### Aim of the exercise
Copy the records below exactly as they appear, line for line, from first to last.
___ Records for processing ___
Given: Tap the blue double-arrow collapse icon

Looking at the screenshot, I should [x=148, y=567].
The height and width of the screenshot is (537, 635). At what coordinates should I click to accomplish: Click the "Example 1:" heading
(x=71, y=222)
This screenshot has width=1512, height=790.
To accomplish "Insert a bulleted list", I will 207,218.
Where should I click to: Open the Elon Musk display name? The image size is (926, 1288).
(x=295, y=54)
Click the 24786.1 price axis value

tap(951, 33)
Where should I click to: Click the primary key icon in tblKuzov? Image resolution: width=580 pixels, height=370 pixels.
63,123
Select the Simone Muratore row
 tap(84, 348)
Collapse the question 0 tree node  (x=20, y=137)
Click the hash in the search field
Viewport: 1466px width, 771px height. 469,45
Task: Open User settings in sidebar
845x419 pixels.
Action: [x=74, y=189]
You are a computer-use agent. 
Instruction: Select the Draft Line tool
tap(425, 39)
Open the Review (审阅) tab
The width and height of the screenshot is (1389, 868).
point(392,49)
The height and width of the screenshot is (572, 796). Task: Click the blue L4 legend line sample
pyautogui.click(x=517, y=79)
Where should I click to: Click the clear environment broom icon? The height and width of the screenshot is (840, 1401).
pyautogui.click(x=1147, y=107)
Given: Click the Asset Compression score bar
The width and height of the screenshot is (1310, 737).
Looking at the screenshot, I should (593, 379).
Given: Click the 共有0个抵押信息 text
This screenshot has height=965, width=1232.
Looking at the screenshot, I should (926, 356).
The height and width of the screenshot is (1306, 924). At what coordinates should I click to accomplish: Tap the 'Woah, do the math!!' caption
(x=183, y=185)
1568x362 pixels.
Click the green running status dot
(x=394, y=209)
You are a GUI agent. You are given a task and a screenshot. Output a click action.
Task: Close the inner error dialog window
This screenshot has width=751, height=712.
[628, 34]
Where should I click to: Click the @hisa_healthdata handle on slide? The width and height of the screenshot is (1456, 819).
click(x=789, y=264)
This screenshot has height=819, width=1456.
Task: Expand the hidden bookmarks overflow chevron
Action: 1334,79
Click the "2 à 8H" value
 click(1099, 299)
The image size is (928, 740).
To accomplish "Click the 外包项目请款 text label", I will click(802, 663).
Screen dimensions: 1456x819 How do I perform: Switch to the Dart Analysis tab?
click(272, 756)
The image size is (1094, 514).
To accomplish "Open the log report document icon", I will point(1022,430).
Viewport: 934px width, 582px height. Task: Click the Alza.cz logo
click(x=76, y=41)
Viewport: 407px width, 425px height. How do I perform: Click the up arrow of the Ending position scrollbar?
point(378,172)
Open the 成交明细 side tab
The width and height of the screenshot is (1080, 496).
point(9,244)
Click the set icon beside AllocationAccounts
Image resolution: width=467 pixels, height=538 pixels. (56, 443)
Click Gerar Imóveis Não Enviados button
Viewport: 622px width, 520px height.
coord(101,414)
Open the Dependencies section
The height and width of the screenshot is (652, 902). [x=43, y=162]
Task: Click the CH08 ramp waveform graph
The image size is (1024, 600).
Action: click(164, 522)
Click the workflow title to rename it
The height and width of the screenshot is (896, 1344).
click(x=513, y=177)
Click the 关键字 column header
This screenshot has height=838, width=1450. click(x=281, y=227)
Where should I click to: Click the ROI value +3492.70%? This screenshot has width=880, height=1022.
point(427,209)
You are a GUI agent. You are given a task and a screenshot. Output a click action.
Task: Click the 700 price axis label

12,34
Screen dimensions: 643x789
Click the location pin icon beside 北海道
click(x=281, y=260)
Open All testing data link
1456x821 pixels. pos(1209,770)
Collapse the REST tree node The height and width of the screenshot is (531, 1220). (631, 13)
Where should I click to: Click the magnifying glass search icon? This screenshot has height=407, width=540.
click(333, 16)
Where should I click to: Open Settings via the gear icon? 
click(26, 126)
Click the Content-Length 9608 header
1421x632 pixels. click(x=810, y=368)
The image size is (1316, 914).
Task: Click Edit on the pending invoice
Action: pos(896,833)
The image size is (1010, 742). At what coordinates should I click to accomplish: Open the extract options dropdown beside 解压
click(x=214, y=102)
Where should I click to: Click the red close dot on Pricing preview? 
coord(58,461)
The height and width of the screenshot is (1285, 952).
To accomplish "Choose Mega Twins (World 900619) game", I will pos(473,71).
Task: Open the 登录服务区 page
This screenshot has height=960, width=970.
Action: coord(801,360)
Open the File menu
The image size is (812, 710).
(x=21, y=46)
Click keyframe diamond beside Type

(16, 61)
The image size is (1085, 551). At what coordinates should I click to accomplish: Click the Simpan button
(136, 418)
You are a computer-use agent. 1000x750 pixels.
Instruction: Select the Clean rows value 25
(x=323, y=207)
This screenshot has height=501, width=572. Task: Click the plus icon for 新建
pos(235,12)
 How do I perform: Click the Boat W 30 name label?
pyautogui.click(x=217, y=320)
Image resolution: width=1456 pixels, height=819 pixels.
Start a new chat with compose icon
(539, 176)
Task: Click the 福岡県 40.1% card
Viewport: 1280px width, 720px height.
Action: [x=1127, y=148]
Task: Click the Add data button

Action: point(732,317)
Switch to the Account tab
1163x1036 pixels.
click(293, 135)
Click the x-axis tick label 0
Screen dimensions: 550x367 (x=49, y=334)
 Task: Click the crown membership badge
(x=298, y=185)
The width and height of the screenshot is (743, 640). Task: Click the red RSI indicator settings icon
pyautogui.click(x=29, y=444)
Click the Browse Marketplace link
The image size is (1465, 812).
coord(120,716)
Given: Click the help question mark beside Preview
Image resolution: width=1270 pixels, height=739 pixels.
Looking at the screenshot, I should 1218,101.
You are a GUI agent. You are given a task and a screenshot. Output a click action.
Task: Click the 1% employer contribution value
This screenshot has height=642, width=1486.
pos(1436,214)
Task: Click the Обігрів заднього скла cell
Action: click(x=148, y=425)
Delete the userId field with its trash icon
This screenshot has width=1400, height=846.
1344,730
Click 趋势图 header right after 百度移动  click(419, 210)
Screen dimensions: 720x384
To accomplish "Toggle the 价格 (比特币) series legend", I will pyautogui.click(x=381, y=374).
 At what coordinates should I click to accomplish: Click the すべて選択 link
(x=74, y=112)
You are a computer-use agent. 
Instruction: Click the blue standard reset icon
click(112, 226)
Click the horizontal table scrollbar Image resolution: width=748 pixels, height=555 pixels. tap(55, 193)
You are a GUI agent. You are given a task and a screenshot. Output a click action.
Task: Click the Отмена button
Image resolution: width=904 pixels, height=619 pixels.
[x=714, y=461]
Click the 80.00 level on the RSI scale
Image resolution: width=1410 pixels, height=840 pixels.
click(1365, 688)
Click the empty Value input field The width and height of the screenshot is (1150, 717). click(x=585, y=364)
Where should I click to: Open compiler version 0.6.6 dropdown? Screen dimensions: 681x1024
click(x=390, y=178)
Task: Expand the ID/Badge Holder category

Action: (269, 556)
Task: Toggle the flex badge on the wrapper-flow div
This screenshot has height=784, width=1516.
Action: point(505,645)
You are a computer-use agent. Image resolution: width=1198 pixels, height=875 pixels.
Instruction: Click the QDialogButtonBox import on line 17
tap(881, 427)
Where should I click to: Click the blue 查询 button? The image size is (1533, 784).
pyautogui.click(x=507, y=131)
___
### Output below
Given: Tap the blue double-arrow collapse icon

Looking at the screenshot, I should [x=148, y=567].
The height and width of the screenshot is (537, 635). At what coordinates should I click to accomplish: Click the "Example 1:" heading
(x=71, y=222)
This screenshot has width=1512, height=790.
To accomplish "Insert a bulleted list", I will 207,218.
Where should I click to: Open the Elon Musk display name? The image size is (926, 1288).
(x=295, y=54)
Click the 24786.1 price axis value

tap(951, 33)
Where should I click to: Click the primary key icon in tblKuzov? Image resolution: width=580 pixels, height=370 pixels.
63,123
Select the Simone Muratore row
 tap(84, 348)
Collapse the question 0 tree node  (x=20, y=137)
Click the hash in the search field
Viewport: 1466px width, 771px height. 469,45
Task: Open User settings in sidebar
845x419 pixels.
Action: [x=74, y=189]
You are a computer-use agent. 
Instruction: Select the Draft Line tool
tap(425, 39)
Open the Review (审阅) tab
The width and height of the screenshot is (1389, 868).
point(392,49)
The height and width of the screenshot is (572, 796). Task: Click the blue L4 legend line sample
pyautogui.click(x=517, y=79)
Where should I click to: Click the clear environment broom icon? The height and width of the screenshot is (840, 1401).
pyautogui.click(x=1147, y=107)
Given: Click the Asset Compression score bar
The width and height of the screenshot is (1310, 737).
Looking at the screenshot, I should (593, 379).
Given: Click the 共有0个抵押信息 text
This screenshot has height=965, width=1232.
Looking at the screenshot, I should (926, 356).
The height and width of the screenshot is (1306, 924). At what coordinates should I click to accomplish: Tap the 'Woah, do the math!!' caption
(x=183, y=185)
1568x362 pixels.
Click the green running status dot
(x=394, y=209)
You are a GUI agent. You are given a task and a screenshot. Output a click action.
Task: Close the inner error dialog window
This screenshot has width=751, height=712.
[628, 34]
Where should I click to: Click the @hisa_healthdata handle on slide? The width and height of the screenshot is (1456, 819).
click(x=789, y=264)
This screenshot has height=819, width=1456.
Task: Expand the hidden bookmarks overflow chevron
Action: 1334,79
Click the "2 à 8H" value
 click(1099, 299)
The image size is (928, 740).
To accomplish "Click the 外包项目请款 text label", I will click(802, 663).
Screen dimensions: 1456x819 How do I perform: Switch to the Dart Analysis tab?
click(272, 756)
The image size is (1094, 514).
To accomplish "Open the log report document icon", I will point(1022,430).
Viewport: 934px width, 582px height. Task: Click the Alza.cz logo
click(x=76, y=41)
Viewport: 407px width, 425px height. How do I perform: Click the up arrow of the Ending position scrollbar?
point(378,172)
Open the 成交明细 side tab
The width and height of the screenshot is (1080, 496).
point(9,244)
Click the set icon beside AllocationAccounts
Image resolution: width=467 pixels, height=538 pixels. (56, 443)
Click Gerar Imóveis Não Enviados button
Viewport: 622px width, 520px height.
coord(101,414)
Open the Dependencies section
The height and width of the screenshot is (652, 902). [x=43, y=162]
Task: Click the CH08 ramp waveform graph
The image size is (1024, 600).
Action: click(164, 522)
Click the workflow title to rename it
The height and width of the screenshot is (896, 1344).
click(x=513, y=177)
Click the 关键字 column header
This screenshot has height=838, width=1450. click(x=281, y=227)
Where should I click to: Click the ROI value +3492.70%? This screenshot has width=880, height=1022.
point(427,209)
You are a GUI agent. You are given a task and a screenshot. Output a click action.
Task: Click the 700 price axis label

12,34
Screen dimensions: 643x789
Click the location pin icon beside 北海道
click(x=281, y=260)
Open All testing data link
1456x821 pixels. pos(1209,770)
Collapse the REST tree node The height and width of the screenshot is (531, 1220). (631, 13)
Where should I click to: Click the magnifying glass search icon? This screenshot has height=407, width=540.
click(333, 16)
Where should I click to: Open Settings via the gear icon? 
click(26, 126)
Click the Content-Length 9608 header
1421x632 pixels. click(x=810, y=368)
The image size is (1316, 914).
Task: Click Edit on the pending invoice
Action: pos(896,833)
The image size is (1010, 742). At what coordinates should I click to accomplish: Open the extract options dropdown beside 解压
click(x=214, y=102)
Where should I click to: Click the red close dot on Pricing preview? 
coord(58,461)
The height and width of the screenshot is (1285, 952).
To accomplish "Choose Mega Twins (World 900619) game", I will pos(473,71).
Task: Open the 登录服务区 page
This screenshot has height=960, width=970.
Action: coord(801,360)
Open the File menu
The image size is (812, 710).
(x=21, y=46)
Click keyframe diamond beside Type

(16, 61)
The image size is (1085, 551). At what coordinates should I click to accomplish: Click the Simpan button
(136, 418)
You are a computer-use agent. 1000x750 pixels.
Instruction: Select the Clean rows value 25
(x=323, y=207)
This screenshot has height=501, width=572. Task: Click the plus icon for 新建
pos(235,12)
 How do I perform: Click the Boat W 30 name label?
pyautogui.click(x=217, y=320)
Image resolution: width=1456 pixels, height=819 pixels.
Start a new chat with compose icon
(539, 176)
Task: Click the 福岡県 40.1% card
Viewport: 1280px width, 720px height.
Action: [x=1127, y=148]
Task: Click the Add data button

Action: point(732,317)
Switch to the Account tab
1163x1036 pixels.
click(293, 135)
Click the x-axis tick label 0
Screen dimensions: 550x367 (x=49, y=334)
 Task: Click the crown membership badge
(x=298, y=185)
The width and height of the screenshot is (743, 640). Task: Click the red RSI indicator settings icon
pyautogui.click(x=29, y=444)
Click the Browse Marketplace link
The image size is (1465, 812).
coord(120,716)
Given: Click the help question mark beside Preview
Image resolution: width=1270 pixels, height=739 pixels.
Looking at the screenshot, I should 1218,101.
You are a GUI agent. You are given a task and a screenshot. Output a click action.
Task: Click the 1% employer contribution value
This screenshot has height=642, width=1486.
pos(1436,214)
Task: Click the Обігрів заднього скла cell
Action: click(x=148, y=425)
Delete the userId field with its trash icon
This screenshot has width=1400, height=846.
1344,730
Click 趋势图 header right after 百度移动  click(419, 210)
Screen dimensions: 720x384
To accomplish "Toggle the 价格 (比特币) series legend", I will pyautogui.click(x=381, y=374).
 At what coordinates should I click to accomplish: Click the すべて選択 link
(x=74, y=112)
You are a computer-use agent. 
Instruction: Click the blue standard reset icon
click(112, 226)
Click the horizontal table scrollbar Image resolution: width=748 pixels, height=555 pixels. tap(55, 193)
You are a GUI agent. You are given a task and a screenshot. Output a click action.
Task: Click the Отмена button
Image resolution: width=904 pixels, height=619 pixels.
[x=714, y=461]
Click the 80.00 level on the RSI scale
Image resolution: width=1410 pixels, height=840 pixels.
click(1365, 688)
Click the empty Value input field The width and height of the screenshot is (1150, 717). click(x=585, y=364)
Where should I click to: Open compiler version 0.6.6 dropdown? Screen dimensions: 681x1024
click(x=390, y=178)
Task: Expand the ID/Badge Holder category

Action: (269, 556)
Task: Toggle the flex badge on the wrapper-flow div
This screenshot has height=784, width=1516.
Action: point(505,645)
You are a computer-use agent. Image resolution: width=1198 pixels, height=875 pixels.
Instruction: Click the QDialogButtonBox import on line 17
tap(881, 427)
Where should I click to: Click the blue 查询 button? The image size is (1533, 784).
pyautogui.click(x=507, y=131)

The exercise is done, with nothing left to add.